**ACTIVITY**
In the records below, the relevant part opens with the line containing "203x236 pixels." and closes with the line containing "Given: Click the"; print that part exactly and only, without its pictures.
START RECORD SET
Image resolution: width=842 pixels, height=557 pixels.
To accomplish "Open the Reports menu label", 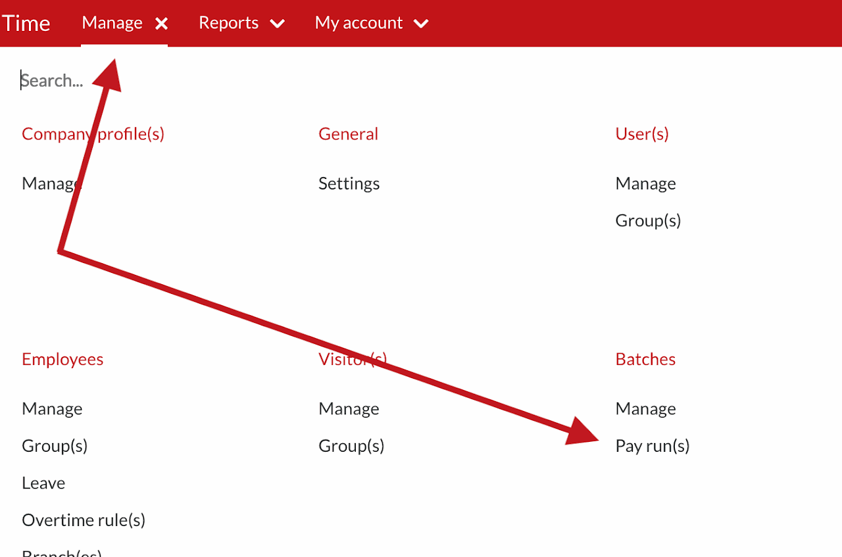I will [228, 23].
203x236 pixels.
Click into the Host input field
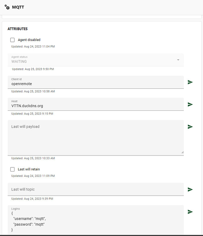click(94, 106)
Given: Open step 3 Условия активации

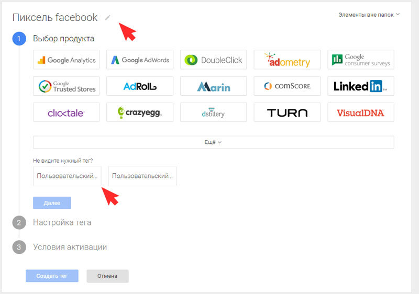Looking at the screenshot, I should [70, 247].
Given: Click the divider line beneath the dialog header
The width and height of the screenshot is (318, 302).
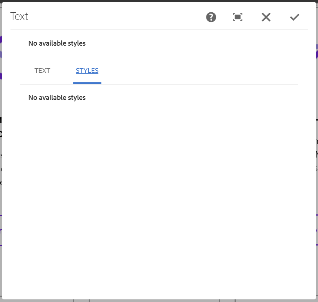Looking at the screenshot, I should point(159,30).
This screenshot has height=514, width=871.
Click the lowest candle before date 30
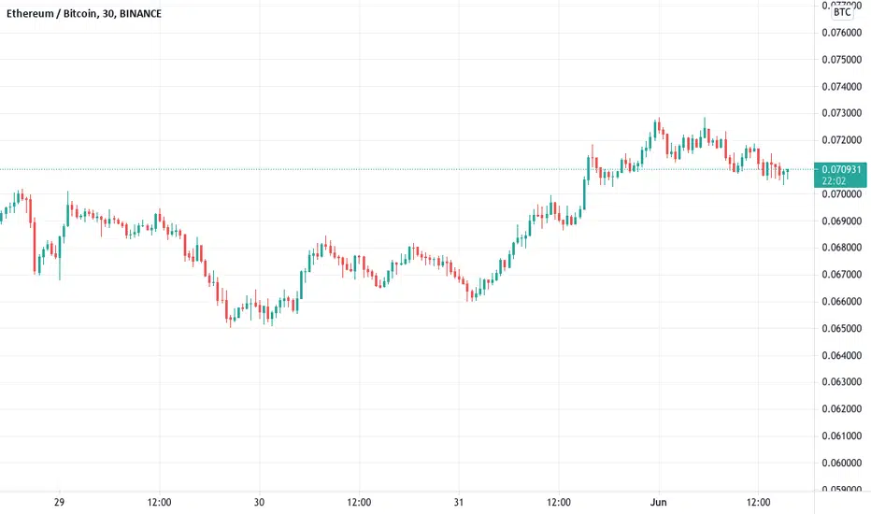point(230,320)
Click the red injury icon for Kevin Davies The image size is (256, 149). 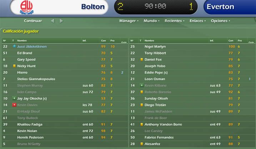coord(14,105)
END RECORD SET
START RECORD SET
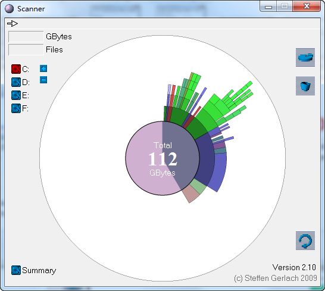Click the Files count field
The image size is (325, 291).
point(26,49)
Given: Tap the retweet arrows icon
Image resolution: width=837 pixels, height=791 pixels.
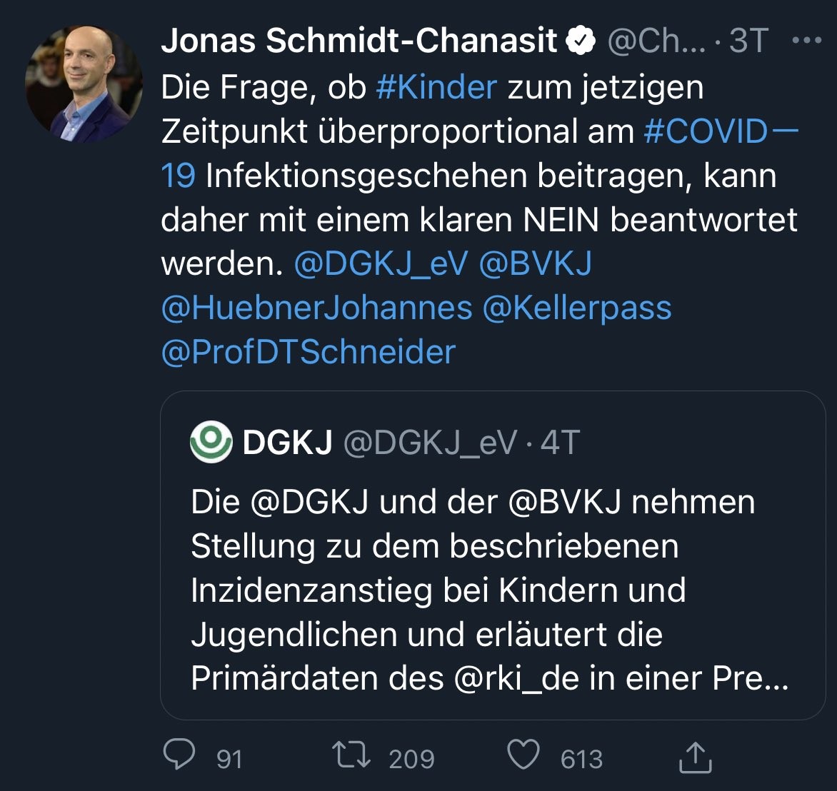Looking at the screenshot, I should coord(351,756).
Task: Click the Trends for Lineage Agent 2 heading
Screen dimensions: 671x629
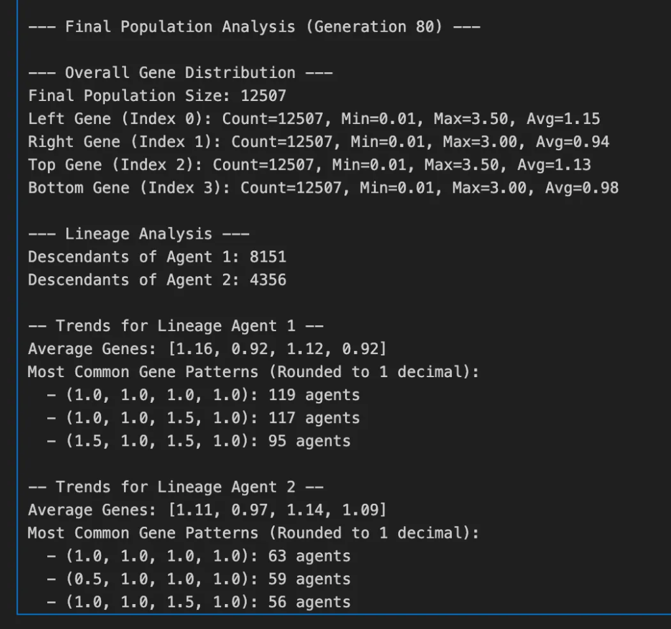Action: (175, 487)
END RECORD SET
**ANSWER BELOW**
203x236 pixels.
Click into the Host input field
click(94, 106)
Given: Open step 3 Условия активации

Looking at the screenshot, I should [70, 247].
Given: Click the divider line beneath the dialog header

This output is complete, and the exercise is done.